Task
Please write out the listing again, keeping every character the same.

Data extract
+-------+

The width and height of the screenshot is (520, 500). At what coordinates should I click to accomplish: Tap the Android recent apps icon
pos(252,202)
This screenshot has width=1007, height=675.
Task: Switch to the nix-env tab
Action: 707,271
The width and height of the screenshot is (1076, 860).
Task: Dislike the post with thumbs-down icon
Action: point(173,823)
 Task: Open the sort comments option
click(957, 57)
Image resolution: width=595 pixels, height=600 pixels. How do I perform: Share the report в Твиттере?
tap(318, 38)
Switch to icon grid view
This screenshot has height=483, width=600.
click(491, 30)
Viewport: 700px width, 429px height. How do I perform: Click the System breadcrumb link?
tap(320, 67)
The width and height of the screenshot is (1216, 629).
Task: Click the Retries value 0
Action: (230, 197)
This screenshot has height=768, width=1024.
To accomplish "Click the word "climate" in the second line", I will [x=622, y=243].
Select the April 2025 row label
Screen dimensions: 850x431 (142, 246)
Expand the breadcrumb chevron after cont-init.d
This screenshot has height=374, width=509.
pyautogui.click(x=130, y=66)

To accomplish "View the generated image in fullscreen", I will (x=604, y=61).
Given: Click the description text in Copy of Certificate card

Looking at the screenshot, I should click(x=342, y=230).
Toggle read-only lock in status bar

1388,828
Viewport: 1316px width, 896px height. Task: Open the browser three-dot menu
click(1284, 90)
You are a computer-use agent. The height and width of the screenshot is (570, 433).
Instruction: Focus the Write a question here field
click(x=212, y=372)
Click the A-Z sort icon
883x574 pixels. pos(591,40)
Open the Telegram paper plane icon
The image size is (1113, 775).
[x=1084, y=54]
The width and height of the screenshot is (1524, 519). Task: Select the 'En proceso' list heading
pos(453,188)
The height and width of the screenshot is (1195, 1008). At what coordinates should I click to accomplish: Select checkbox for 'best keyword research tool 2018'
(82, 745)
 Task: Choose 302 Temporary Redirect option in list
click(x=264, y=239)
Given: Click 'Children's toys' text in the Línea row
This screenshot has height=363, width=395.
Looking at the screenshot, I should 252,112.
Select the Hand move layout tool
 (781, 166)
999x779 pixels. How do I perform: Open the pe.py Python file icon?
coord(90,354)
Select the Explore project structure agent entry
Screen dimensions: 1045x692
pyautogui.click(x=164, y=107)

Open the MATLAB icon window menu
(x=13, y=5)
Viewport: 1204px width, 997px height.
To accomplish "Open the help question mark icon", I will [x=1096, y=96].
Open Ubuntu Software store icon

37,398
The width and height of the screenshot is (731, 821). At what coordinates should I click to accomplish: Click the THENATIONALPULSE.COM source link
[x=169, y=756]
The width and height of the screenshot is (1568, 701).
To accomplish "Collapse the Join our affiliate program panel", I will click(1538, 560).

+-------+

Task solution
The width and height of the screenshot is (520, 500). At what coordinates should I click to accomplish: Tap the Android recent apps icon
pos(252,202)
This screenshot has width=1007, height=675.
Task: Switch to the nix-env tab
Action: 707,271
The width and height of the screenshot is (1076, 860).
Task: Dislike the post with thumbs-down icon
Action: point(173,823)
 Task: Open the sort comments option
click(957, 57)
Image resolution: width=595 pixels, height=600 pixels. How do I perform: Share the report в Твиттере?
tap(318, 38)
Switch to icon grid view
This screenshot has height=483, width=600.
click(491, 30)
Viewport: 700px width, 429px height. How do I perform: Click the System breadcrumb link?
tap(320, 67)
The width and height of the screenshot is (1216, 629).
Task: Click the Retries value 0
Action: (230, 197)
This screenshot has height=768, width=1024.
To accomplish "Click the word "climate" in the second line", I will [x=622, y=243].
Select the April 2025 row label
Screen dimensions: 850x431 (142, 246)
Expand the breadcrumb chevron after cont-init.d
This screenshot has height=374, width=509.
pyautogui.click(x=130, y=66)

To accomplish "View the generated image in fullscreen", I will (x=604, y=61).
Given: Click the description text in Copy of Certificate card

Looking at the screenshot, I should click(x=342, y=230).
Toggle read-only lock in status bar

1388,828
Viewport: 1316px width, 896px height. Task: Open the browser three-dot menu
click(1284, 90)
You are a computer-use agent. The height and width of the screenshot is (570, 433).
Instruction: Focus the Write a question here field
click(x=212, y=372)
Click the A-Z sort icon
883x574 pixels. pos(591,40)
Open the Telegram paper plane icon
The image size is (1113, 775).
[x=1084, y=54]
The width and height of the screenshot is (1524, 519). Task: Select the 'En proceso' list heading
pos(453,188)
The height and width of the screenshot is (1195, 1008). At what coordinates should I click to accomplish: Select checkbox for 'best keyword research tool 2018'
(82, 745)
 Task: Choose 302 Temporary Redirect option in list
click(x=264, y=239)
Given: Click 'Children's toys' text in the Línea row
This screenshot has height=363, width=395.
Looking at the screenshot, I should 252,112.
Select the Hand move layout tool
 (781, 166)
999x779 pixels. How do I perform: Open the pe.py Python file icon?
coord(90,354)
Select the Explore project structure agent entry
Screen dimensions: 1045x692
pyautogui.click(x=164, y=107)

Open the MATLAB icon window menu
(x=13, y=5)
Viewport: 1204px width, 997px height.
To accomplish "Open the help question mark icon", I will [x=1096, y=96].
Open Ubuntu Software store icon

37,398
The width and height of the screenshot is (731, 821). At what coordinates should I click to accomplish: Click the THENATIONALPULSE.COM source link
[x=169, y=756]
The width and height of the screenshot is (1568, 701).
To accomplish "Collapse the Join our affiliate program panel", I will click(1538, 560).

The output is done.